Freitagnacht hat Blue Origin seine einzige Startrampe für die New Glenn verloren. Bei einem Triebwerksstandtest auf der LC-36A in Cape Canaveral explodierte die Anlage — Wiederaufbau frühestens nach zwölf Monaten, Sachschaden im dreistelligen Millionenbereich. Was auf den ersten Blick wie ein internes Blue-Origin-Problem aussieht, trifft mitten in die kritischste Phase des amerikanischen Mondprogramms.
Eine Anlage, kein Backup
Das Ausmaß tritt erst beim genauen Hinsehen hervor. Die LC-36A war Blue Origins einzige operative Startanlage für die New-Glenn-Klasse, eine zweite Rampe existiert nicht. Branchenbeobachter rechnen mit mindestens zwölf Monaten Wiederaufbau, realistisch eher mehr.

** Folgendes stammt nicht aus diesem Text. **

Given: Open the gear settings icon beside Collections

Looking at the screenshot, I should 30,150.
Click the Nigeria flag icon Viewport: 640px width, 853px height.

Damit ist Blue Origin für absehbare Zeit aus dem US-Schwerlastmarkt heraus. ULAs Vulcan Centaur liegt aus technischen Gründen ebenfalls am Boden. SpaceX ist mit der Falcon Heavy derzeit der einzige Anbieter, der in dieser Gewichtsklasse operativ fliegt — ausgerechnet während Starship, SpaceX‘ Schwersttransporter der nächsten Generation, nach einem Testflug-Vorfall unter FAA-Auflagen steht.
Artemis 2028: Der Zeitplan hatte keinen Puffer
NASA hatte für 2026 einen Andocktest im Erdorbit geplant: Die Orion-Kapsel sollte testweise an die Mondlander beider HLS-Auftragnehmer andocken — an SpaceX‘ System für Artemis 3 und an Blue Origins Lander für spätere Missionen. Dieser Test ist ohne eine flugbereite New Glenn im gesetzten Zeitrahmen nicht durchführbar.
Die Behörde steht vor keiner angenehmen Wahl. Den Test verschieben bedeutet, das ohnehin knappe Zeitfenster bis 2028 weiter zusammenzudrücken. Mit nur einem Auftragnehmer weiterzumachen — ausgerechnet mit dem, der zugleich der kommerziell dominante Akteur im Programm ist — schafft genau die Abhängigkeit, die das HLS-Programm durch die Dual-Contractor-Strategie hatte vermeiden sollen.
Das Klumpenrisiko, das keins sein sollte
NASA hat das HLS-Programm bewusst auf zwei Auftragnehmer verteilt: SpaceX und Blue Origin parallel. Das Prinzip ist richtig. Nur hilft Zweit-Anbieter-Redundanz wenig, wenn beide Systeme gleichzeitig in kritischen Entwicklungsphasen stecken und dieselben Engpässe teilen — knappes Testfenster, politischer Druck, infrastrukturelle Unreife.
Das kenne ich aus IT-Projekten: Redundanz, die auf dem Papier sauber aussieht, aber beim genauen Hinsehen denselben Single Point of Failure teilt — zwei Server an derselben USV, zwei Pfade durch denselben Switch. NASA hat ein ähnliches Problem, nur mit mehr Budget und mehr politischem Erwartungsdruck.
Ob das Zieldatum 2028 hält, war zuletzt ohnehin keine sichere Aussage mehr. NASA hatte es als Zielvorgabe kommuniziert, nicht als Garantie. Jetzt ist es noch unsicherer. Technische Rückschläge gehören zur Raumfahrt — das ist keine Überraschung. Das Eingestehen eines realistischeren Zeitplans fällt Raumfahrtbehörden und Regierungen traditionell schwerer als die technischen Probleme selbst.